Primo: le sue pagine sono suggestive perché alla riflessione linguistica si accompagna un respiro più ampio, che può essere di stampo storico, sociologico; di un fatto linguistico può essere data una lettura filosofica o sottolineata l’intrinseca poeticità.
“Dell’ultimo figlio (meno tipicamente quando era una figlia), se appariva piccolo, magro, striminzito, sparutello, scanchenico, si diceva – per lo più sorridendo – che era, erano, le raspaùre dela mèsa, i residui che si raschiavano dal fondo del contenitore di legno in cui si compiva il sacrificio del maiale” (Maredè, maredè…, pag. 73).
“L’idea di perdersi ha rapporti, tra noi, con l’idea del sollievo. Pèrdarse-via è il “distrarsi”, di chi si immerge in un passatempo, ecc.; oppure il “trastullarsi”, l’inoltrarsi assorto dei bambini nella sfera dei giochi o delle immaginazioni, nella contemplazione di una serie di figure, ecc.
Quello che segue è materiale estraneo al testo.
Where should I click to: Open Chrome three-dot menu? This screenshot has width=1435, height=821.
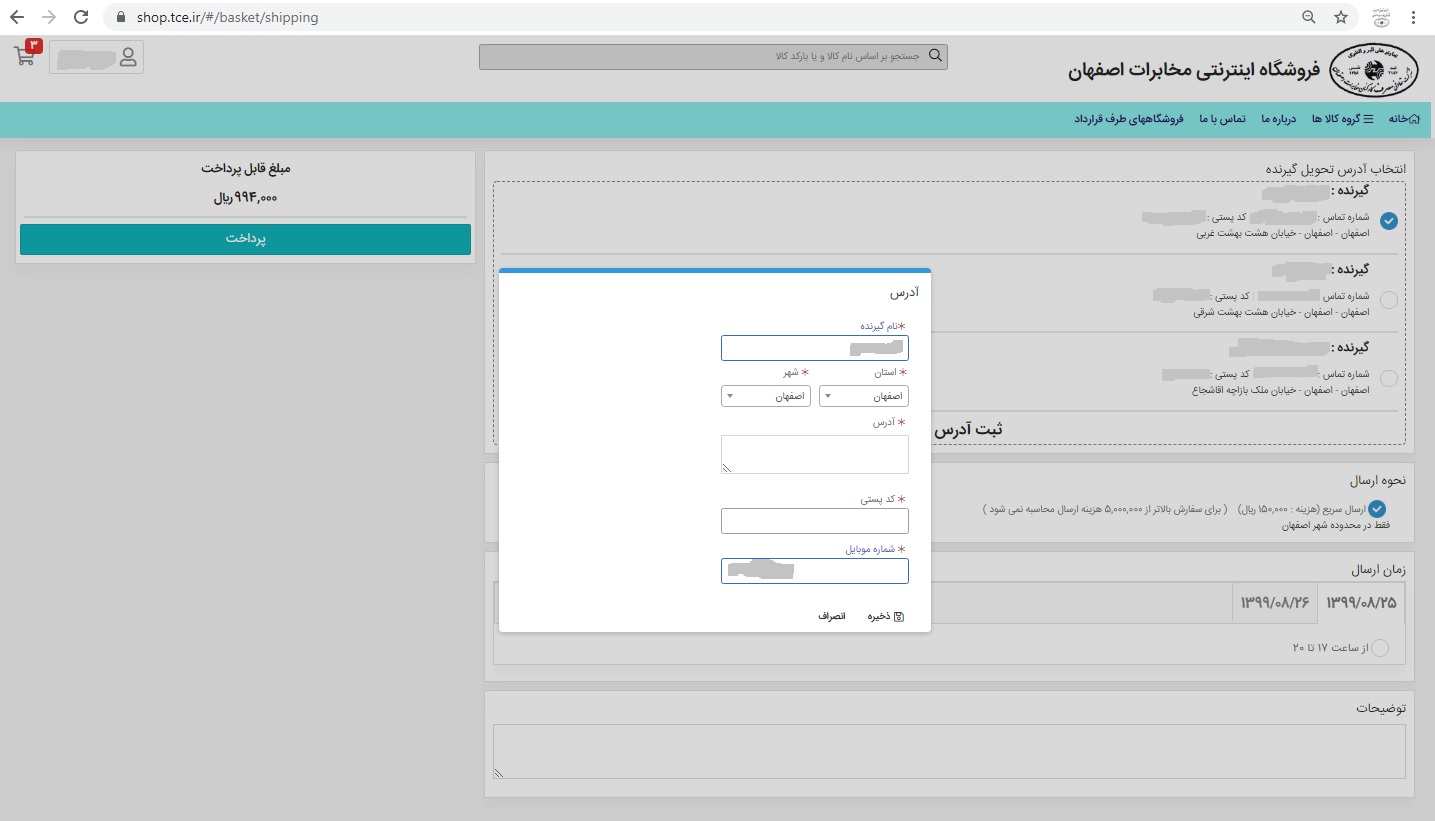pyautogui.click(x=1413, y=17)
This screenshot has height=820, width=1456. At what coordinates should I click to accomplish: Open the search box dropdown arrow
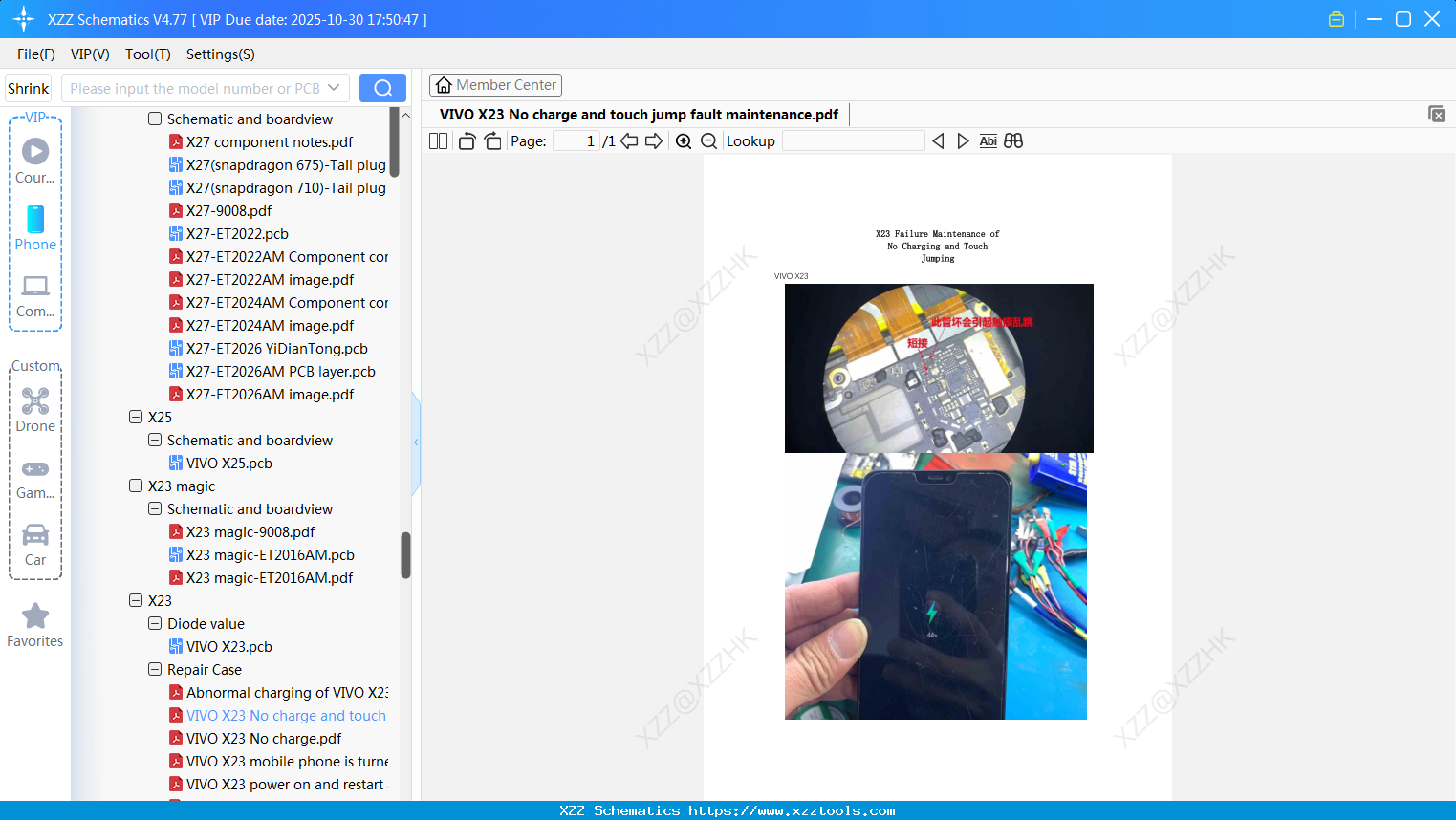tap(337, 87)
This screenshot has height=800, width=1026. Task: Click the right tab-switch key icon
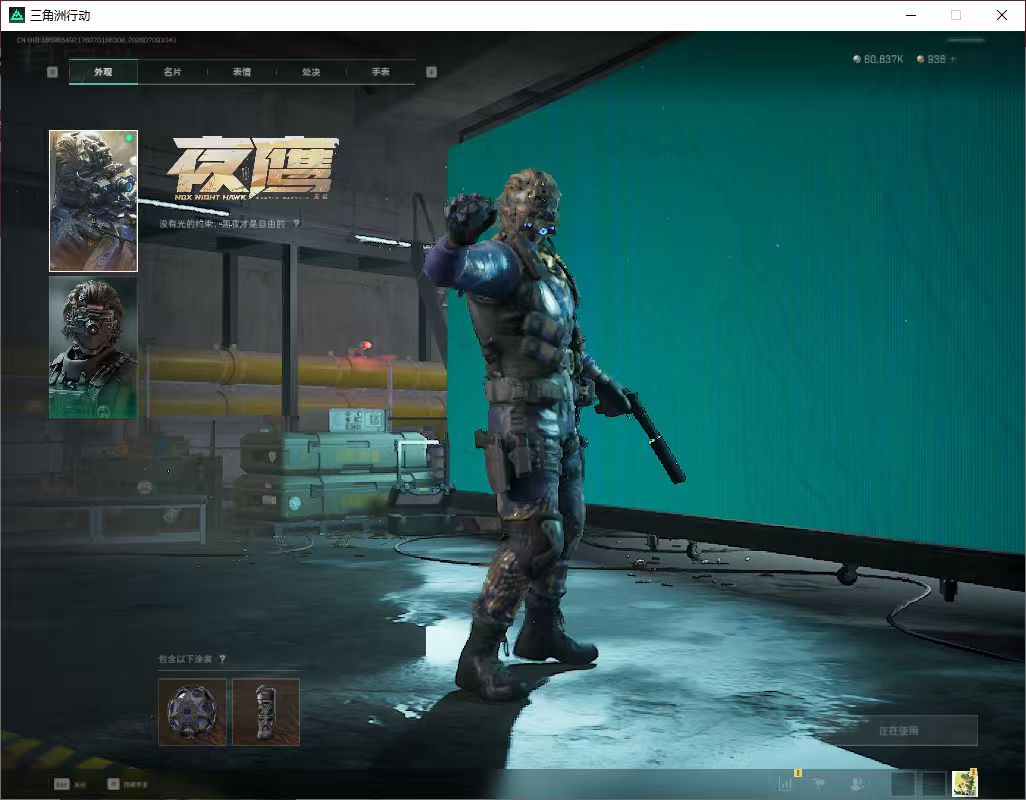pos(431,72)
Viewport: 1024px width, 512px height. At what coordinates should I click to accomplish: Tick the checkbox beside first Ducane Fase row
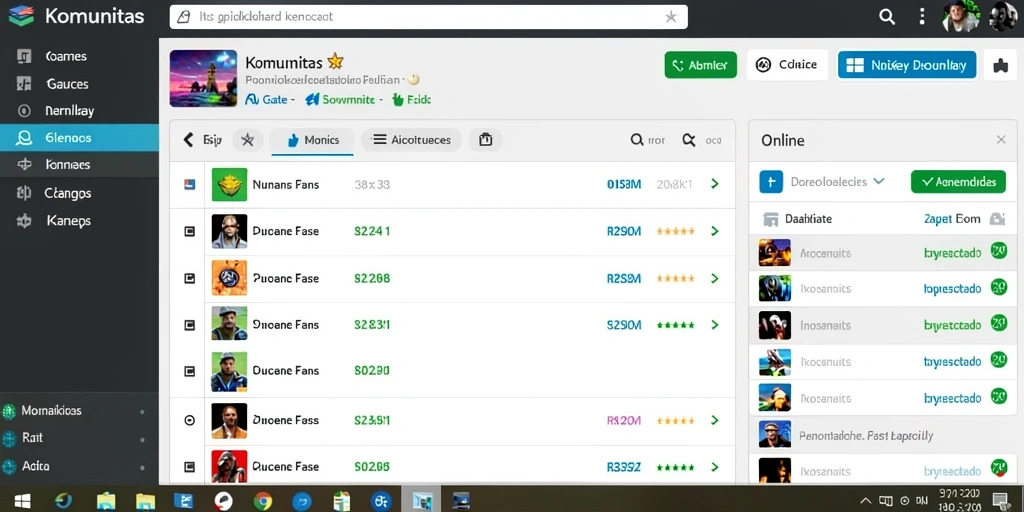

C’entra sempre l’idea di una vacanza della mente, quasi un effetto di assenza o dimenticanza” (Maredè, maredè…, pag. 66).
Secondo: le sue pagine sfolgorano nella mente del lettore – ecco perché non è un caso che chi scrive abbia echeggiato parole di Meneghello per inaugurare questo articolo: è una scrittura che si insinua a sua volta nelle fibre di chi legge – grazie alla comicità che scaturisce dal Witz linguistico, dal cortocircuito sorprendente provocato sia dal contatto tra lingue o registri differenti, sia dall’accostamento di competenze linguistiche diverse, come nel caso del bambino che si trova a dover rincorrere il senso inafferrabile di parole oscure attraverso la paretimologia: la canzone dei balilla “Vibra l’anima nel petto / sitibonda di virtù: / freme, o Italia, il gagliardetto / e nei fremiti sei tu” diventa, nella mente perplessa del bambino:
“Vibralani! Mane al petto!
Si defonda di vertù.
Freni Italia al gagliardetto
e nei freni ti sei tu.
La forma poetica ti sei tu per ci sei tu non bastava a confonderci, né l’arcaismo di mane per mani. L’ordine era di portarle al petto, orizzontalmente, in una forma sconosciuta ma austera di saluto: come un segno di riconoscimento in uso tra i vibralani a cui sentivamo in qualche modo, cantando, di appartenere ad honorem anche noi” (Libera nos a malo, pag. 6).
L’uccellino, il ninnolaio, i Vibralani… Creature fantastiche e dove trovarle: nella lingua poliedrica di Luigi Meneghello, in cui mirabilmente si fondono levità e profondità; fra le pagine pindariche e insieme radicate nella realtà e in ciò che siamo dei suoi capolavori.